# Exercise requirements
Return, word for word, only the lines of the data below that lie between the line with "Search (523, 133)" and the line with "Languages [button] (617, 133)", those two lines included.

# Materials provided

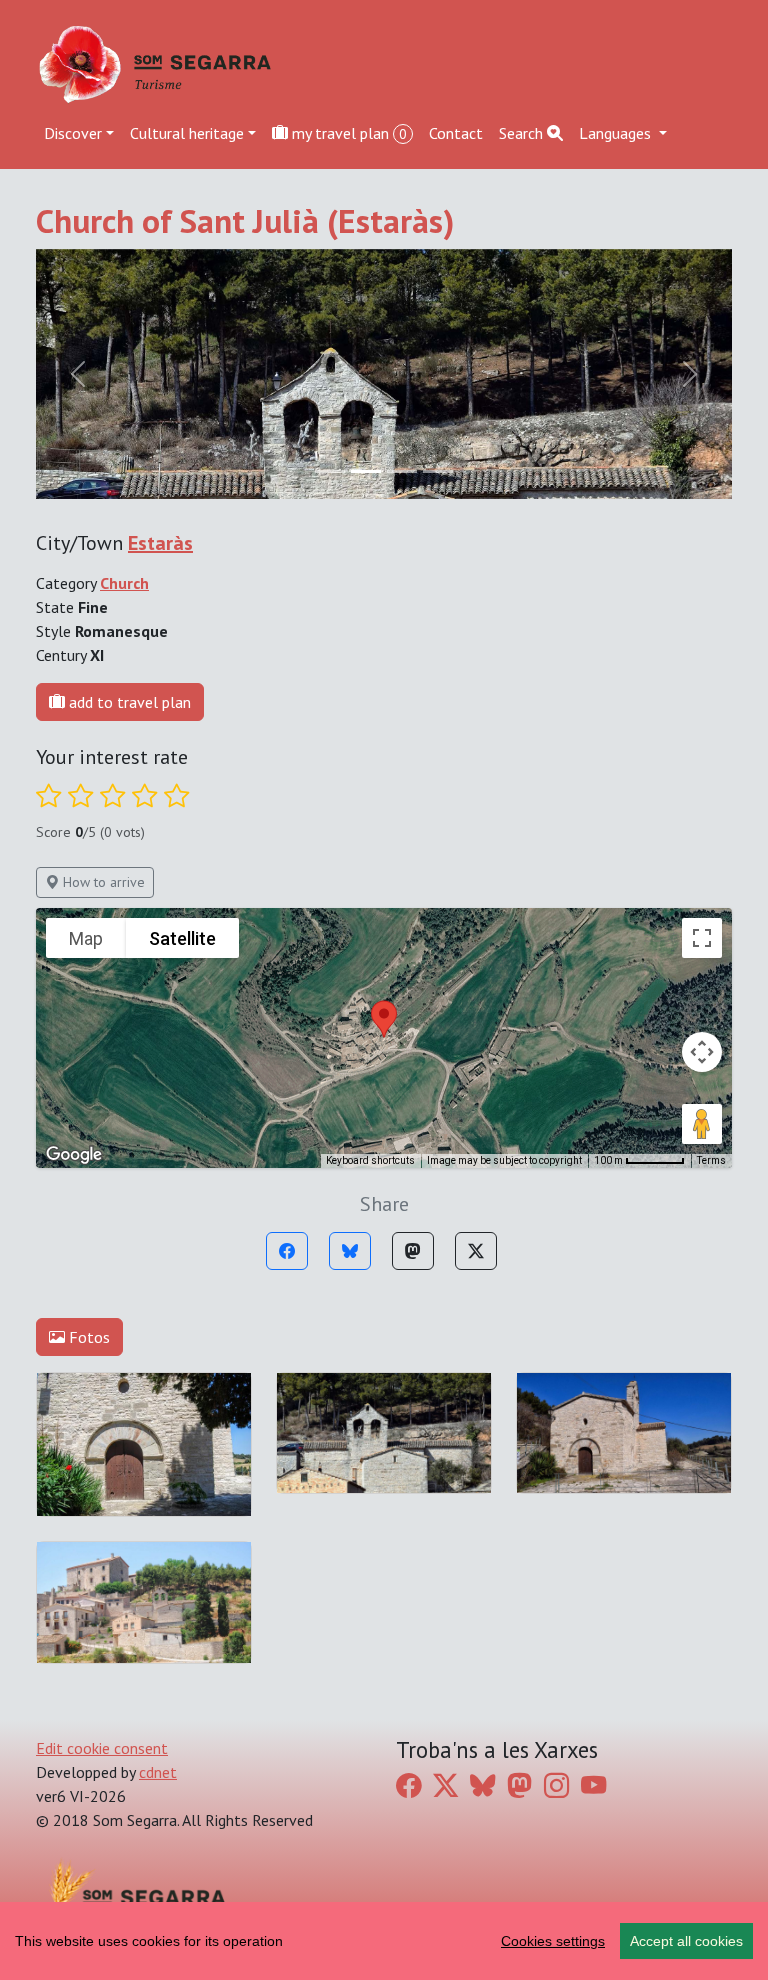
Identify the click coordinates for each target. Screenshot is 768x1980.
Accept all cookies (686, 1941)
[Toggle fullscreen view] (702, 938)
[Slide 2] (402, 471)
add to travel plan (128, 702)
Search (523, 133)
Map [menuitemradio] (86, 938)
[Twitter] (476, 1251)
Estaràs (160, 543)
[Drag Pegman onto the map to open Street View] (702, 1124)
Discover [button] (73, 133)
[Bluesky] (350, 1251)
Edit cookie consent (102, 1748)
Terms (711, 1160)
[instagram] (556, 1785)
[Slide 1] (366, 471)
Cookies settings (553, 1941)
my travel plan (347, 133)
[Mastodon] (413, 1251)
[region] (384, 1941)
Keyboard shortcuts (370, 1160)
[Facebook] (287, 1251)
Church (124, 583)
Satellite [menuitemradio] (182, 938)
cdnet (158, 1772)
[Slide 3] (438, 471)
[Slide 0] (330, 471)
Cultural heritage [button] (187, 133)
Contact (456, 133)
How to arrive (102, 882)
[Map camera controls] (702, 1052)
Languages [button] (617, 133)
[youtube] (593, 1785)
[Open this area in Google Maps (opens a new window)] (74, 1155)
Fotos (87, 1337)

# Solution for this task
Search (523, 133)
Map [menuitemradio] (86, 938)
[Twitter] (476, 1251)
Estaràs (160, 543)
[Drag Pegman onto the map to open Street View] (702, 1124)
Discover [button] (73, 133)
[Bluesky] (350, 1251)
Edit cookie consent (102, 1748)
Terms (711, 1160)
[instagram] (556, 1785)
[Slide 1] (366, 471)
Cookies settings (553, 1941)
my travel plan (347, 133)
[Mastodon] (413, 1251)
[region] (384, 1941)
Keyboard shortcuts (370, 1160)
[Facebook] (287, 1251)
Church (124, 583)
Satellite [menuitemradio] (182, 938)
cdnet (158, 1772)
[Slide 3] (438, 471)
[Slide 0] (330, 471)
Cultural heritage [button] (187, 133)
Contact (456, 133)
How to arrive (102, 882)
[Map camera controls] (702, 1052)
Languages [button] (617, 133)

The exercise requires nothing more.